At the distance $r = R$ the electric field is $E = Q / 8 \pi \epsilon_0 R^2$, which is half way between the field values immediately to either side. As you say this is a 'mathematical shell', and this surface field value is calculated within the mathematical model that comes out of the physical model of electrostatics, but this physical model reaches its limits on considering a surface of zero thickness - it would be unlikely to be possible to measure such a surface field value in an experiment or to detect it in any way.
One way to calculate this value of $E$ is given towards the end of the answer [PSE1]. The answer [PSE2] describes an issue related to your question of how Gauss's Law no longer applies when a Gaussian surface contains point charges or a surface charge distribution - in this case the Generalized Gauss Theorem applies instead. In the latter theorem a factor of $1/2$ appears for charges on the surface. Volume distributions of charge don't affect the Gaussian surface in the same way since on a surface of zero thickness they produce no charge.
A second method of calculating $E$ at $r = R$ is to carry out the integration manually using the spherical formula for surface integrals described in [MSE]. This formula applies to a surface $S$ which does not intersect the $z$-axis.

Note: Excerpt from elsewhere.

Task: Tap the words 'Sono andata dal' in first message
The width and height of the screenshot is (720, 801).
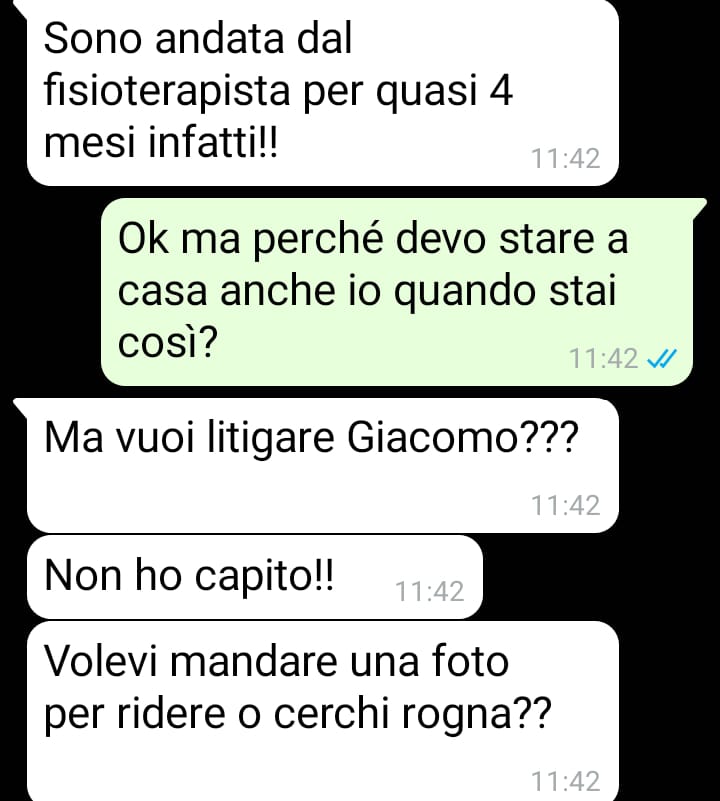Action: [198, 38]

Consider a point $P$ on the spherical shell of charge $S$. Arrange axes so that $P$ is at $(0, 0, R)$. Let $\sigma = Q / 4 \pi R^2$ be the surface charge density. The contribution to electric field at $P$ by the charge element at $P$ will be infinite. However we can arrive at a meaningful mathematical value for $E$ at $P$ by using a limiting process. Cut out a small circle of $S$ centered at $P$, of polar angular radius $\delta$, to leave an approximation $S_{\delta}$ to $S$. Then mathematically the electric field $E$ at $P$ due to $S$ can be considered to be the limit of the field $E_{\delta}$ at $P$ due to $S_{\delta}$ as $\delta \rightarrow 0^+$. By symmetry, $E_{\delta}$ is in the radial direction as the tangential components of the field cancel. We will also cut out a corresponding circle at the diametrically opposite side of the sphere from $P$ so $S_{\delta}$ does not intersect the $z$-axis and the spherical formula [MSE] applies.

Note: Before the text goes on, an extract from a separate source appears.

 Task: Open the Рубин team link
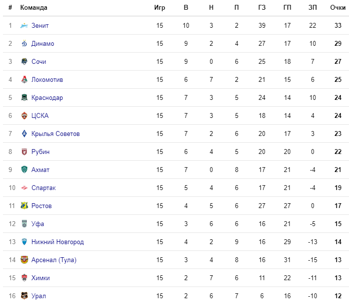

If $\underline{\mathbf{\hat{r}}} = \sin \theta \cos \varphi \: \underline{\mathbf{i}} + \sin \theta \sin \varphi \: \underline{\mathbf{j}} + \cos \theta \: \underline{\mathbf{k}}$ is the radial unit vector at general position $(R, \theta, \varphi)$ on $S$ (using Physics convention [SPH] for spherical coordinates $(r, \theta, \varphi)$), then since the radial direction at $P$ is in the $\underline{\mathbf{k}}$ direction we have:
$$
E_{\delta} = \int_{S_{\delta}} \frac{1}{4 \pi \epsilon_0} \cdot \frac{-R \; \underline{\mathbf{\hat{r}}} + R \; \underline{\mathbf{k}}}{|-R \; \underline{\mathbf{\hat{r}}} + R \; \underline{\mathbf{k}}|^3} \cdot \underline{\mathbf{k}} \; \sigma \; dS = \int_{S_{\delta}} \frac{1}{4 \pi \epsilon_0 R^2} \cdot \frac{-\underline{\mathbf{\hat{r}}} + \underline{\mathbf{k}}}{|-\underline{\mathbf{\hat{r}}} + \underline{\mathbf{k}}|^3} \cdot \underline{\mathbf{k}} \; \sigma \; dS
$$
noting the denominator does not go to zero as the point $P$ is avoided on the surface $S_{\delta}$.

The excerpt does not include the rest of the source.